Pilots, RAID, Misalignment, and Rollback

AI adoption is often presented as a forward-only rollout: enable tools, train developers, collect success stories, expand usage. That is not how I would run it for engineering work that touches production systems.

Agentic engineering should start with bounded pilots, SMART goals, RAID logs, misalignment signals, and rollback paths.

That sounds bureaucratic only if the alternative is imagined as frictionless. In practice, the alternative is usually invisible risk.

A Reasonable First Pilot

A first pilot should be boring:

scope: 1-2 low-risk repositories
duration: 2-4 weeks
task classes: docs, tests, small service changes, non-production config
excluded: IAM, production Terraform, auth, data migrations, CI guardrails
participants: 2-4 engineers plus relevant reviewers

The pilot should not try to prove that agents can do everything. It should prove where the workflow breaks.

Can issues be specified clearly enough? Can agents find repository context? Are tests reliable? Are pull requests reviewable? Does CI catch scope violations? Do reviewers trust the evidence? Does Jira/GitHub status stay coherent? Do humans remain accountable?

SMART Goals

Examples:

Within two weeks, bring two pilot repositories to Level 2 readiness by adding agent instructions, issue templates, PR templates, documented build/test commands, CODEOWNERS validation, and repo-local invariants.

Within four weeks, complete five GitHub issue to agent-assisted PR workflows where each PR includes issue link, implementation notes, test evidence, risk/rollback section, and no unresolved critical review findings.

During the pilot, collect cycle time, review rework rate, CI failure rate, missing-context defects, and coordination time for every pilot issue.

By pilot end, identify at least five required CI or policy guardrails before allowing any auto-merge or non-production deploy autonomy.

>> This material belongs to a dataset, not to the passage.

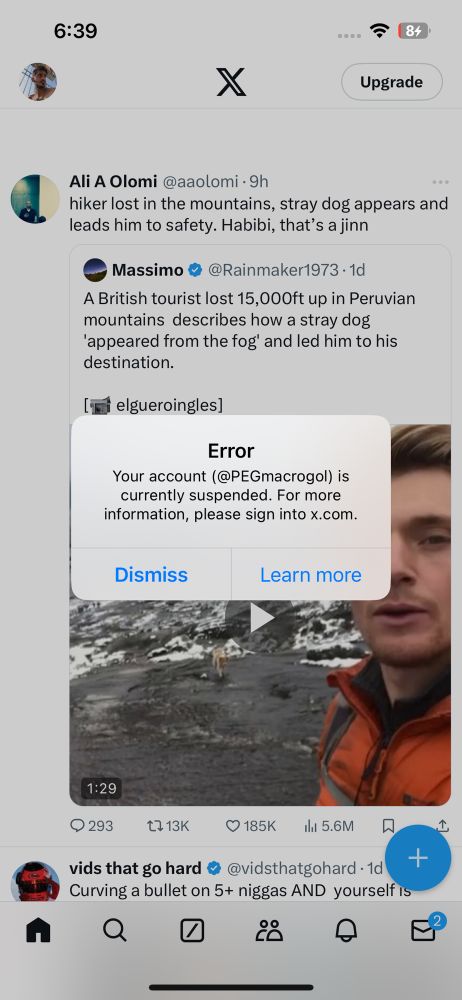Viewport: 462px width, 1000px height.
Task: Dismiss the account suspended error dialog
Action: click(151, 575)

These goals are intentionally modest. They measure the delivery system rather than the model demo.

RAID Logs

RAID means risks, assumptions, issues, and dependencies. It is a useful format because agentic engineering fails through hidden assumptions.

Examples:

Type	Item	Owner	Next action
Risk	Agent introduces architecture drift through local optimization	Architect / tech lead	Require architecture context and review rubric
Risk	Jira and GitHub status diverge	EM / PM	Define minimal sync contract
Risk	Review burden increases	Team	Track rework and narrow task classes
Assumption	Pilot repos have reliable CI	Repo owner	Verify before pilot
Issue	Repo lacks documented test commands	Repo owner	Add instructions
Dependency	Security approval for agent scope	Security	Define forbidden change classes

The RAID log should be attached to the pilot, not kept in a private notebook. It is part of the learning record.

Misalignment Signals

Different stakeholders fail in different ways.

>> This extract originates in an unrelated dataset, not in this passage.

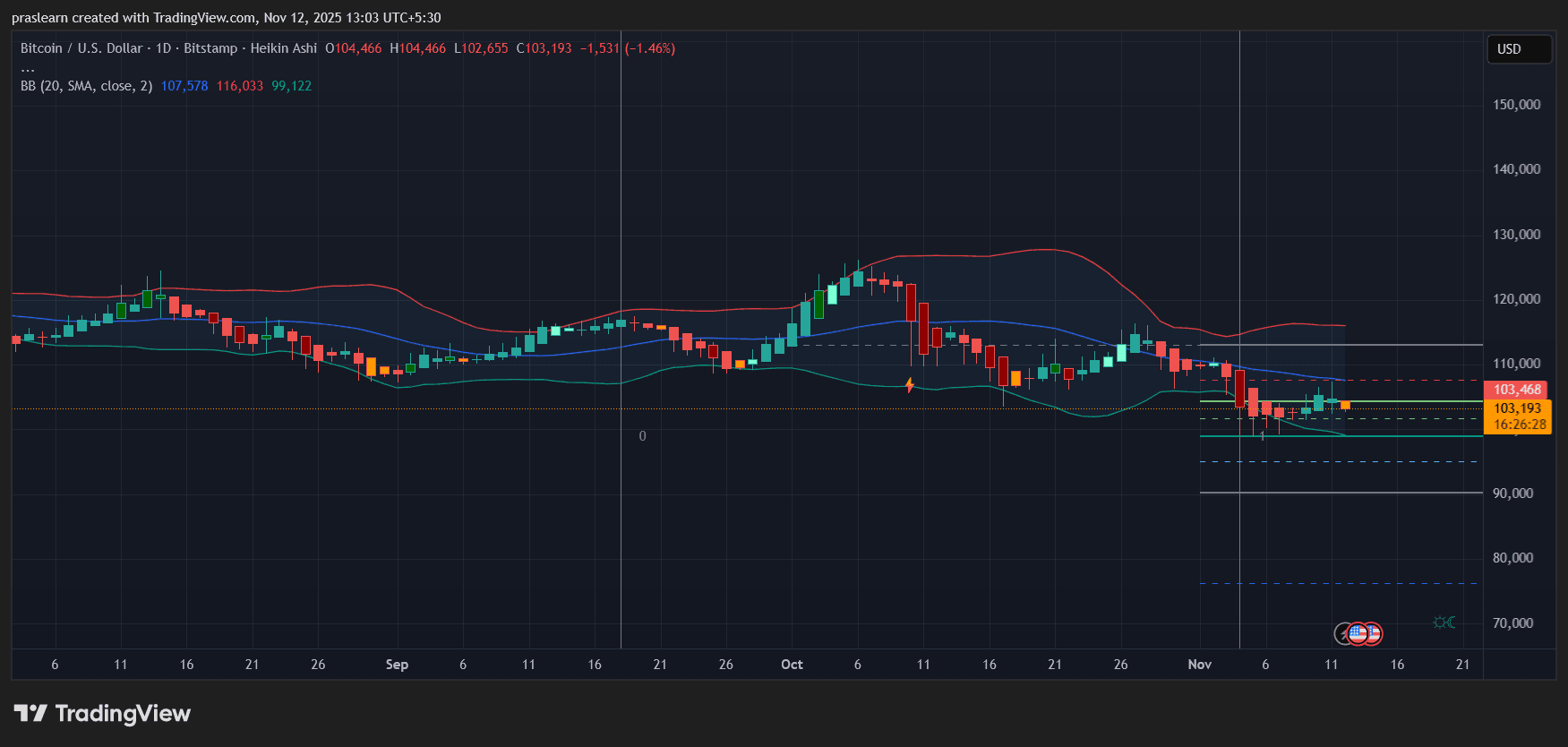Click the Heikin Ashi chart type label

Engineers see large unreviewable diffs, hidden failing tests, drive-by refactors, and PRs without rationale. EMs see status drift, review burden, and unpredictable cycle time. PMs may worry that GitHub is replacing product planning. Architects see local optimization across system boundaries. SREs see rollback and telemetry gaps. Security sees secrets, IAM expansion, and unsafe tool access.

These signals should be named before the pilot begins. Otherwise every stakeholder discovers the failure in their own vocabulary and the conversation becomes political.

Rollback and Pivot

Every phase needs a rollback or pivot option:

Phase 1 rollback: restrict AI to local assistance only.
Phase 1.5 rollback: stop agent-created commits and PRs, but keep structured issues and PR templates.
Phase 2 rollback: remove the agent-readiness badge, but keep documentation improvements.
Phase 3 rollback: disable review agents or keep them advisory only.
Phase 4 rollback: freeze cross-repo actions, but keep the system graph for humans.
Phase 5 rollback: disable auto-merge or deploy permissions, but keep audit and eligibility checks.

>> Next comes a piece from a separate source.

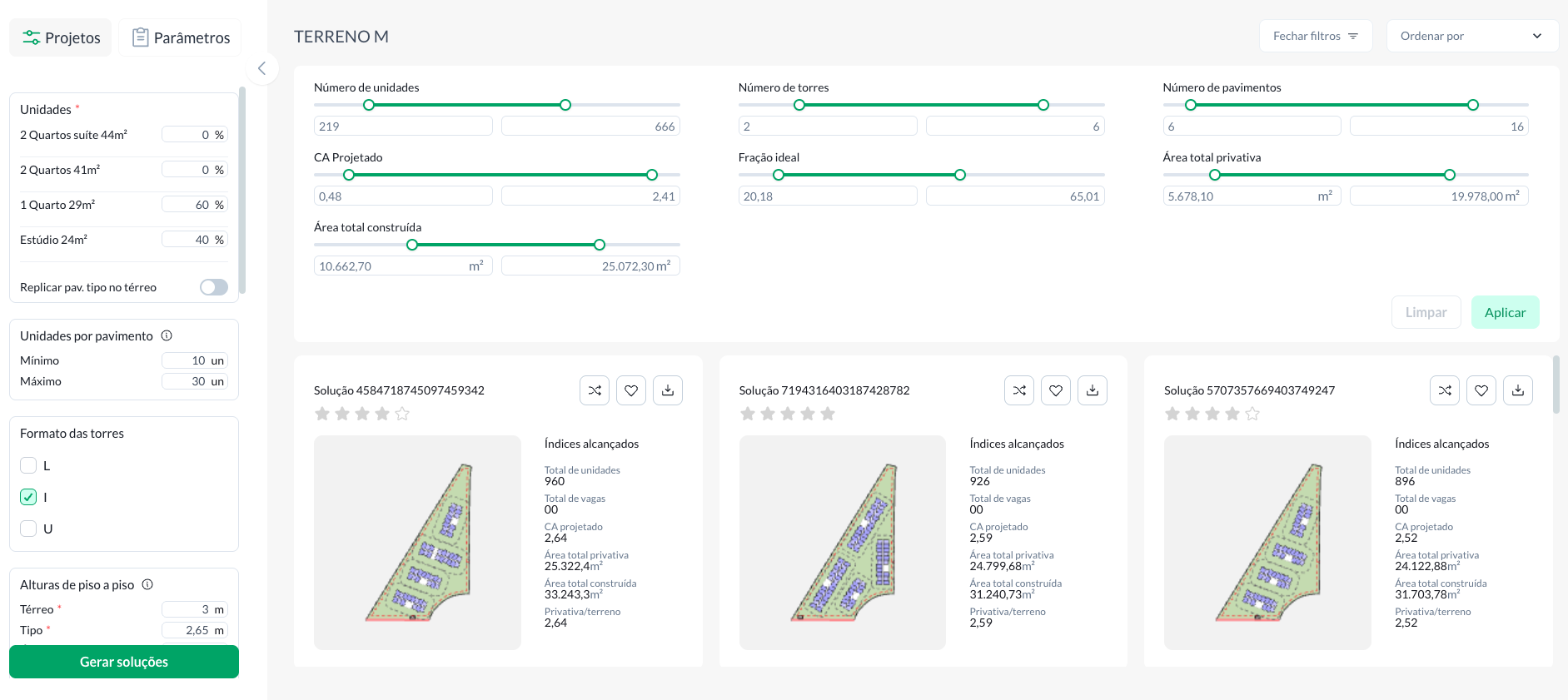Screen dimensions: 1568x700
Task: Favorite solution 4584718745097459342 with heart icon
Action: [x=631, y=390]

Rollback is not failure. It is how the organization proves it still controls the system.

The Pilot Exit Review

At the end of a pilot, ask:

What tasks worked?
What tasks failed?
What context was missing?
What guardrails caught issues?
What escaped review?
How much manual toil changed?
Did review quality improve or degrade?
Should the team advance, pause, or narrow scope?

The answer may be “do less.” That is a legitimate outcome. Safe delegation capacity grows by widening boundaries only when the evidence justifies it.